When collecting is happy
Despite the interesting "dark side" of collecting, collecting is still mostly associated with positive emotions. There is the happiness from adding a new find to the collection, the excitement of the hunt, the social camaraderie when sharing their collection with other collectors. Oxlade- Vaz describes the intense emotional bond she had with her grandmother, and the rich heart-warming memories she had amassed at her grandma’s house as a child and even as an adult. Her grandmother, a product of the Great Depression, "saved" everything. As a child, the author recalls the loving and gentle way her grandmother organized seemingly ordinary items: rubber bands were neatly bound together and artfully displayed on the mantle. Tops of pens of all colors and sizes were neatly arranged in drawers and bins. Artificial flowers, saved from the dumpster decorated every room in the house. At her grandmother’s death, Oxlade-Vaz recalls the overwhelmingly pleasant emotions that overcame her as she sorted through her grandma’s collections. Though not valuable, the author kept these collections to remember her grandma’s thrifty, sensible, wisdom—reminders of the graceful way her grandmother was able to provide seemingly useless items dignity and respect.

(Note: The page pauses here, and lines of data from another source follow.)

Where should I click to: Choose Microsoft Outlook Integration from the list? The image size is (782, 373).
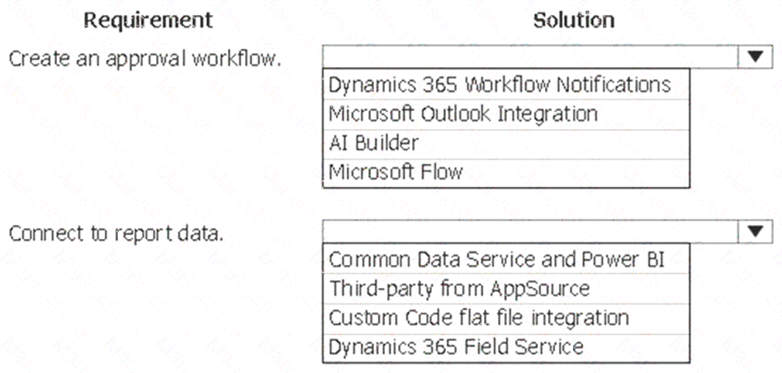point(506,114)
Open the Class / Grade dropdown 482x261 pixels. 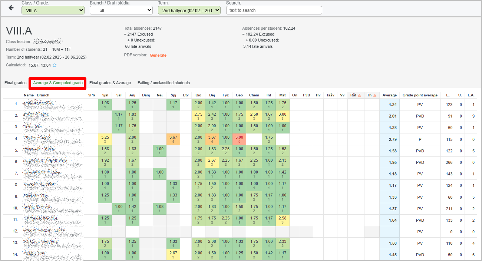[x=53, y=10]
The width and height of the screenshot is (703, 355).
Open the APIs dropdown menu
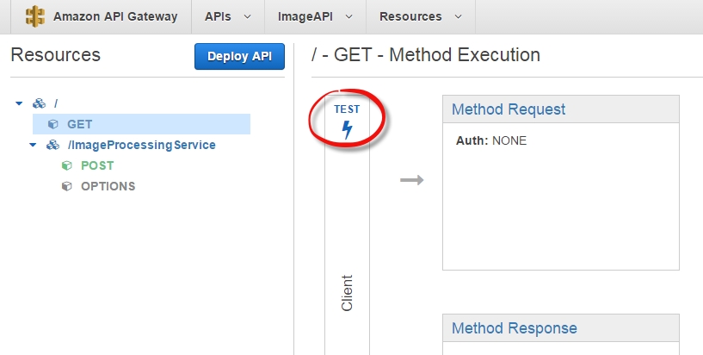tap(228, 16)
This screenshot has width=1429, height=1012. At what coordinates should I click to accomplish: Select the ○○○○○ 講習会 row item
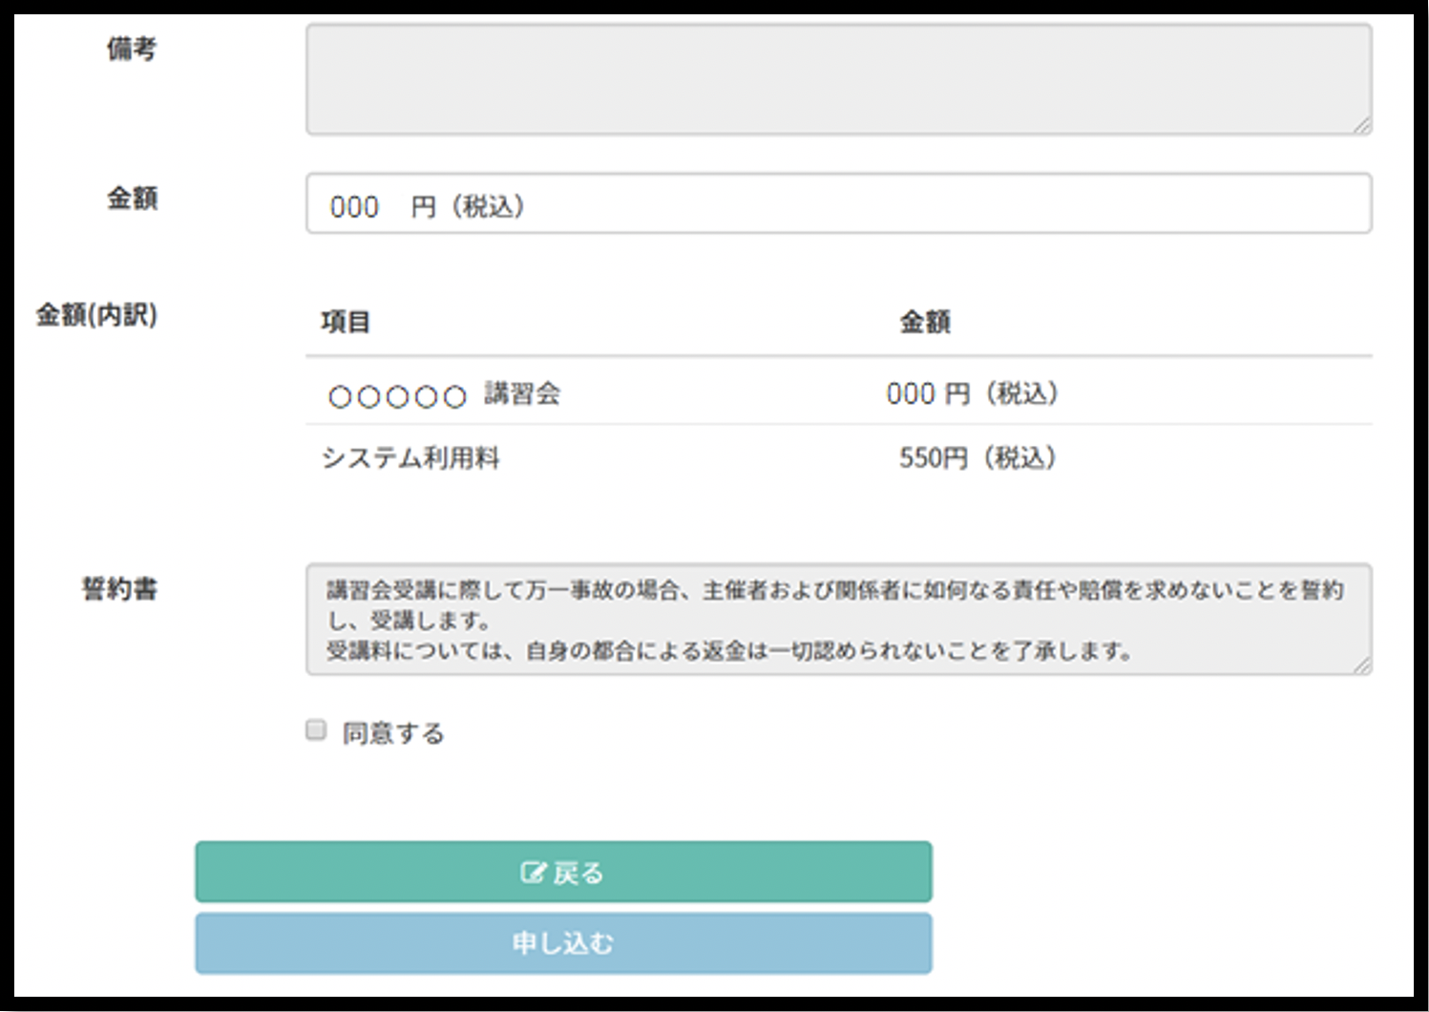pos(444,394)
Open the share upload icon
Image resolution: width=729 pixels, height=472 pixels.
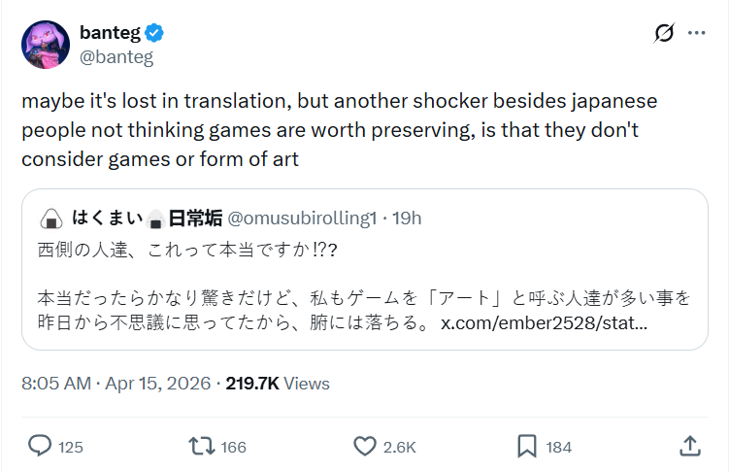click(x=690, y=446)
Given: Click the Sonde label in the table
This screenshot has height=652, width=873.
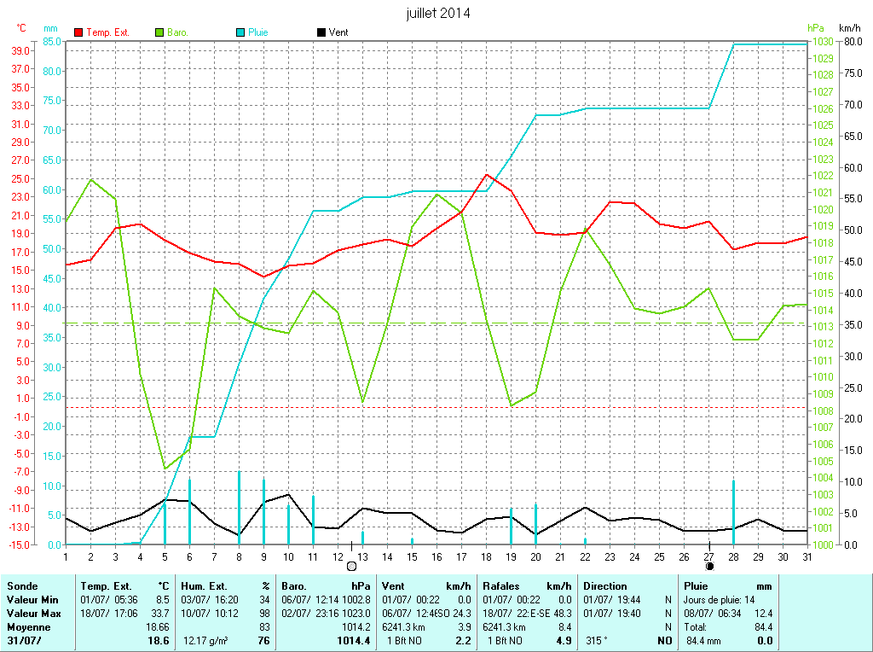Looking at the screenshot, I should 22,586.
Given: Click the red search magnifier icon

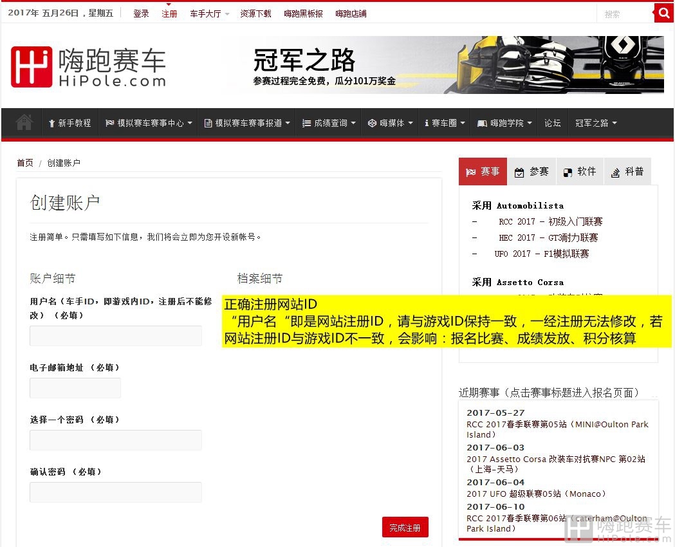Looking at the screenshot, I should point(663,13).
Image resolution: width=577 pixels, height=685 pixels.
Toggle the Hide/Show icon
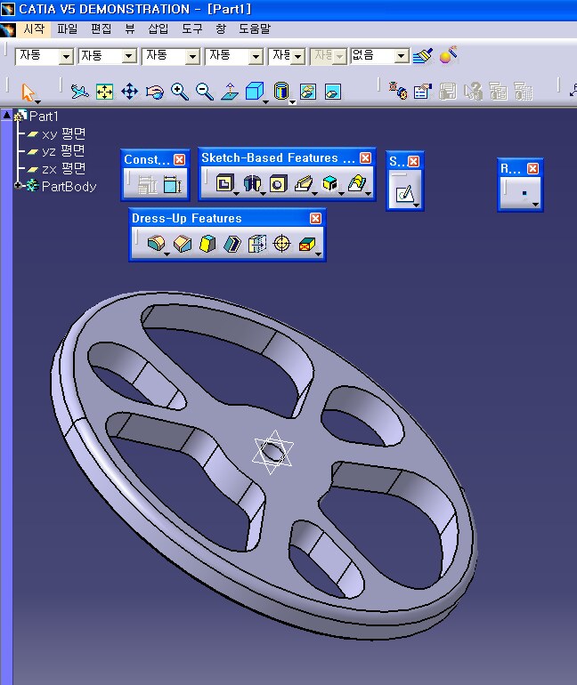pyautogui.click(x=307, y=92)
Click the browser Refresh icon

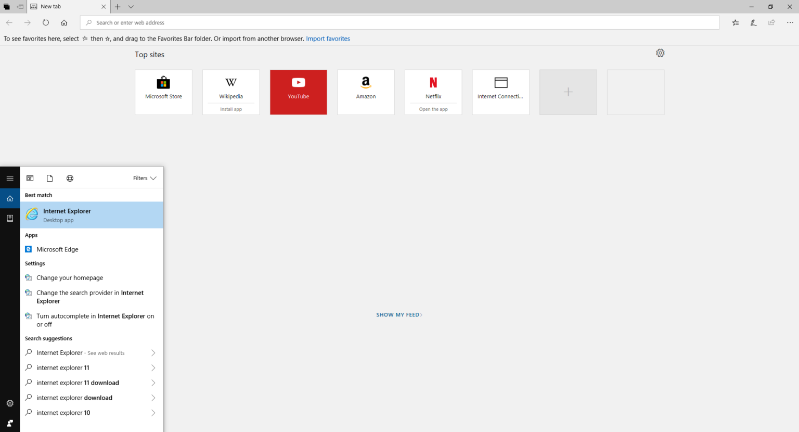click(46, 22)
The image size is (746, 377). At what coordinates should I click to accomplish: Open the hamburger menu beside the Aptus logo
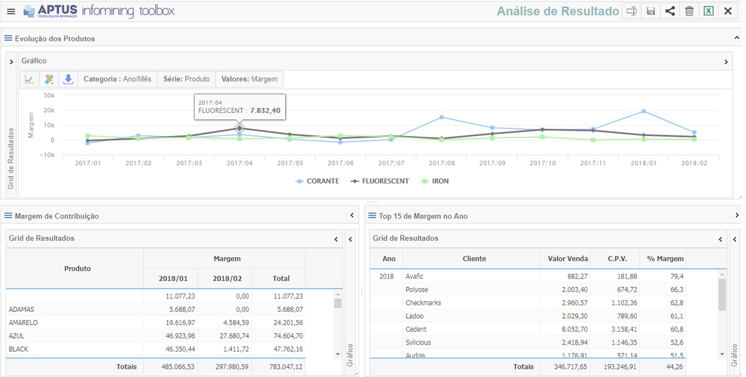[x=11, y=12]
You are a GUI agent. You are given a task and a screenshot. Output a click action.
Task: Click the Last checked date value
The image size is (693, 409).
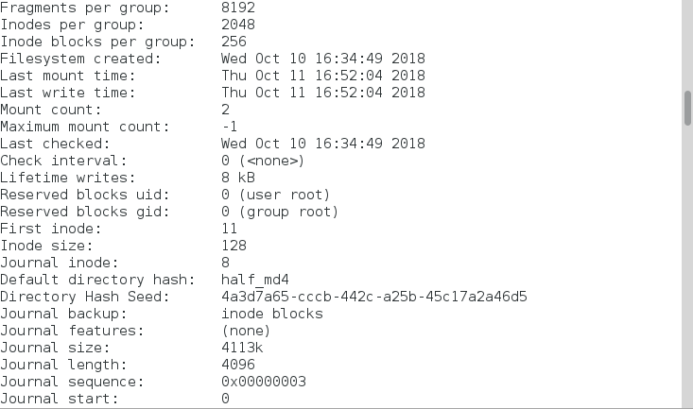[x=323, y=144]
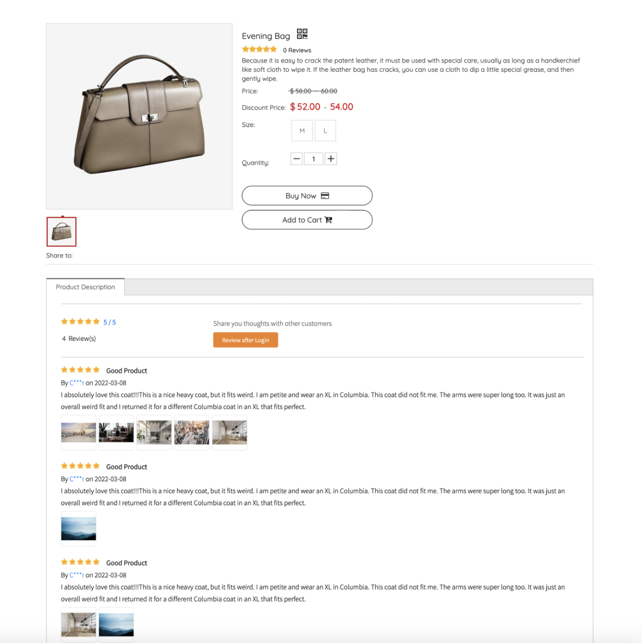
Task: Click the shopping cart icon in Add to Cart
Action: click(329, 220)
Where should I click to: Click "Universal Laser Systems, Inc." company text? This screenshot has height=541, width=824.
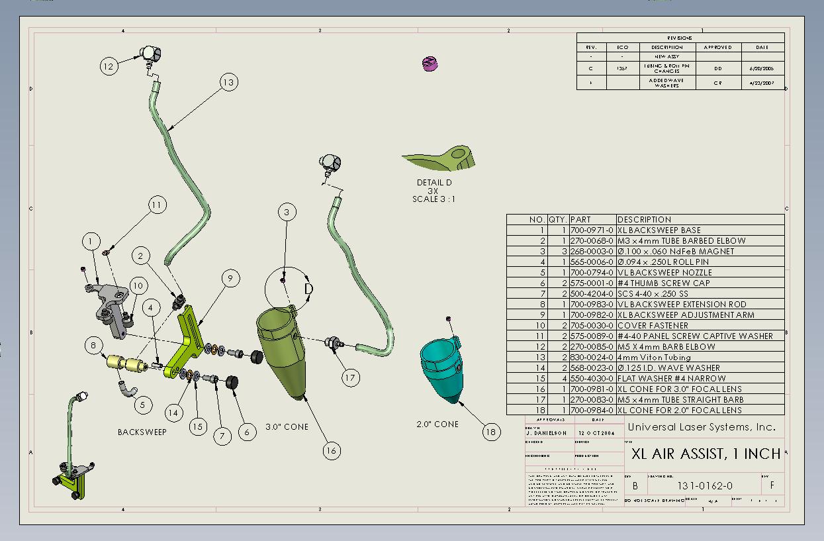(701, 427)
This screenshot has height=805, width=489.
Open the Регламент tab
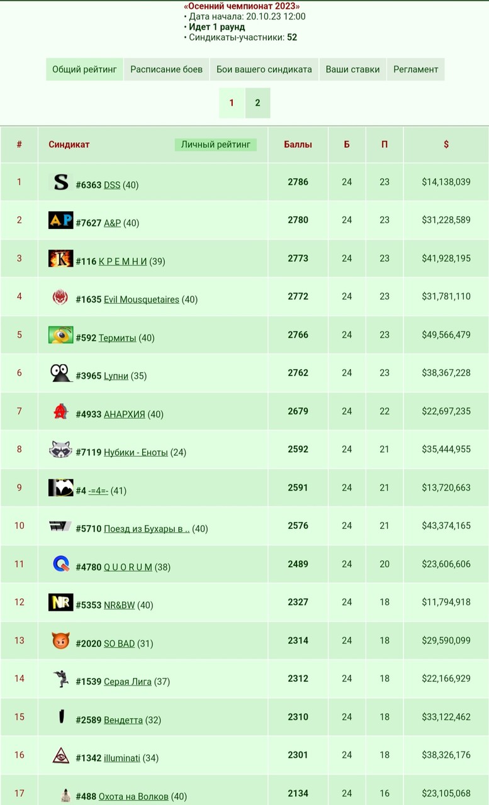pyautogui.click(x=415, y=69)
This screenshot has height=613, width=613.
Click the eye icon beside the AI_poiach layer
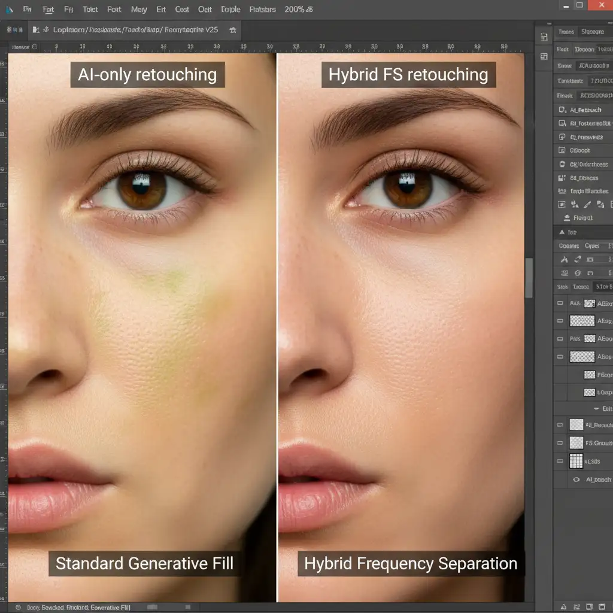(576, 480)
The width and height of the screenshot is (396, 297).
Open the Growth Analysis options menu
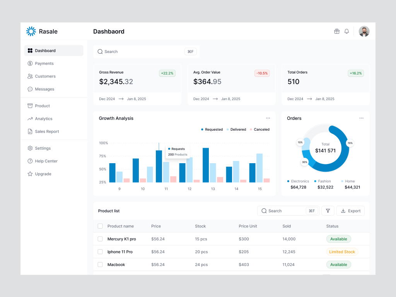[x=268, y=118]
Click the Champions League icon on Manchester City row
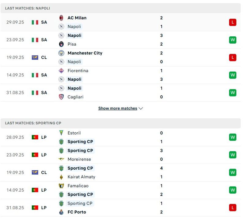Image resolution: width=245 pixels, height=221 pixels. pos(35,57)
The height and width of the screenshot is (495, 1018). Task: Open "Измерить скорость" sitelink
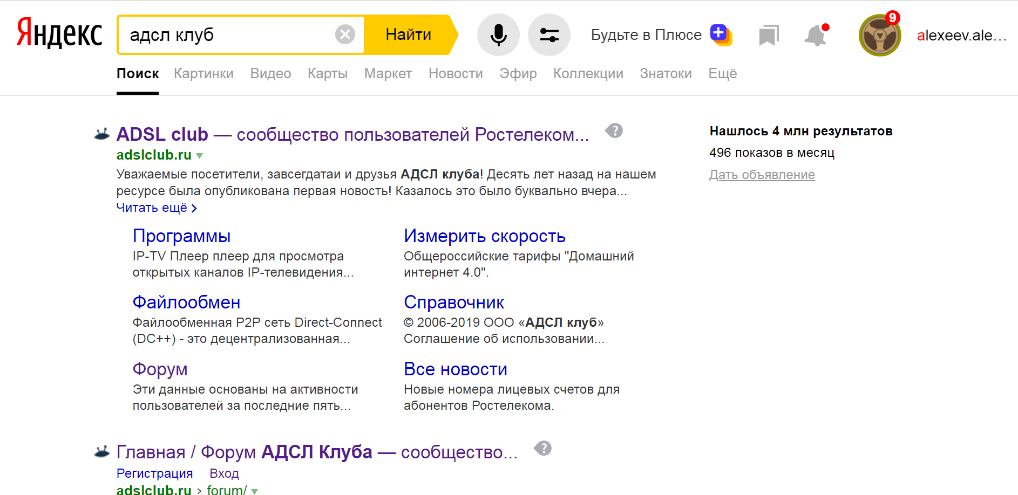[484, 236]
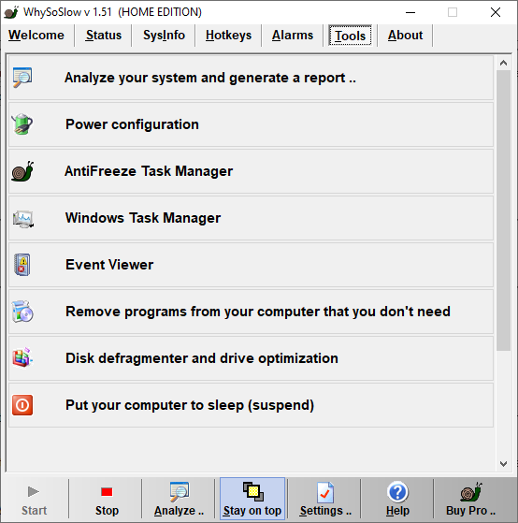The image size is (518, 523).
Task: Open Help with the blue question mark
Action: coord(397,499)
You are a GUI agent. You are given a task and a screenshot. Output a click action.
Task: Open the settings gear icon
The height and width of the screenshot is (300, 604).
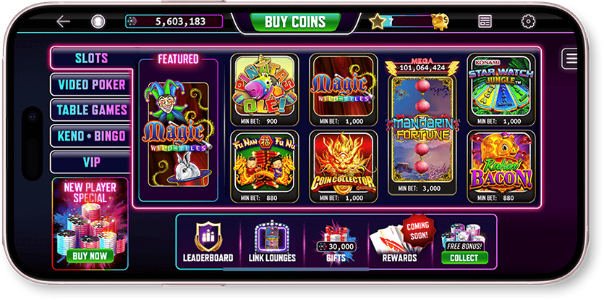tap(528, 21)
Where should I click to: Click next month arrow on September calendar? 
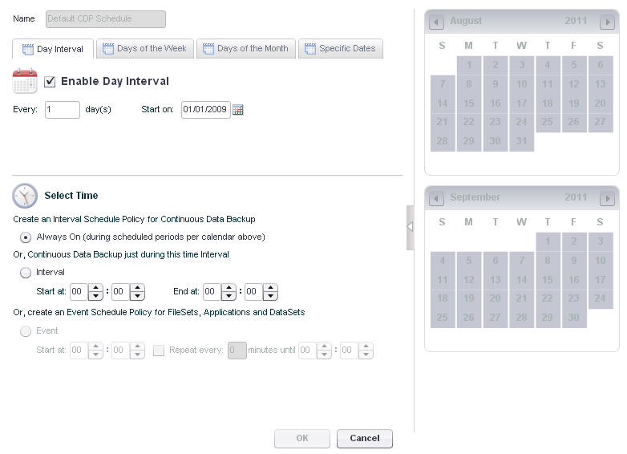click(607, 198)
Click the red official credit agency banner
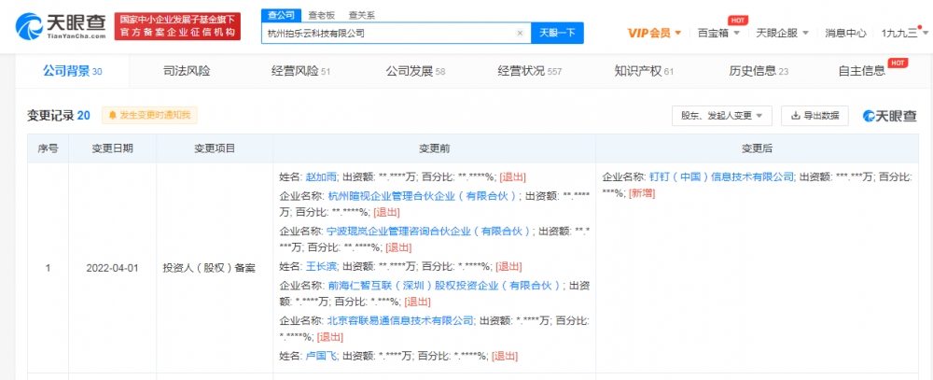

There are also times when collecting is not pleasant for anyone— and much harder to describe than simply dark. These are the collectors that have surpassed healthy collecting behavior and are considered hoarders. When a collection becomes hoarding is when it also becomes pathological. Hoarding is pathological because it interferes with living a normal daily life. Differences between collecting and hoarding are clear. Items in a collection are neatly organized, maintained, and presented or manipulated with ease. If a collector of 1000+ trains wants to find a particular one from his collection, he can find it easily. Collections are often catalogued, sorted, and objectively maintained like books in a library. Hoarding behavior is the opposite. Items with no value or use are piled up in stacks without order nor reason. Steven W. Anderson, a neurologist who studies hoarding behavior, posits that the need to collect stems from a basic drive to collect basic supplies such as food. This drive originates in the subcortical and limbic portions of the brain. According to Anderson, people need their prefrontal cortex to determine what supplies are worth saving (or hoarding). Anderson has found that many compulsive hoarders with brain injury had suffered damage to a region of their brain that regulates cognitive behaviors like decision making, information processing, and organizing behavior—the prefrontal cortex. Those with brain injury who did not display hoarding behavior, did not have damage to their frontal cortex, but showed damage distributed throughout the right and left hemispheres of their brain.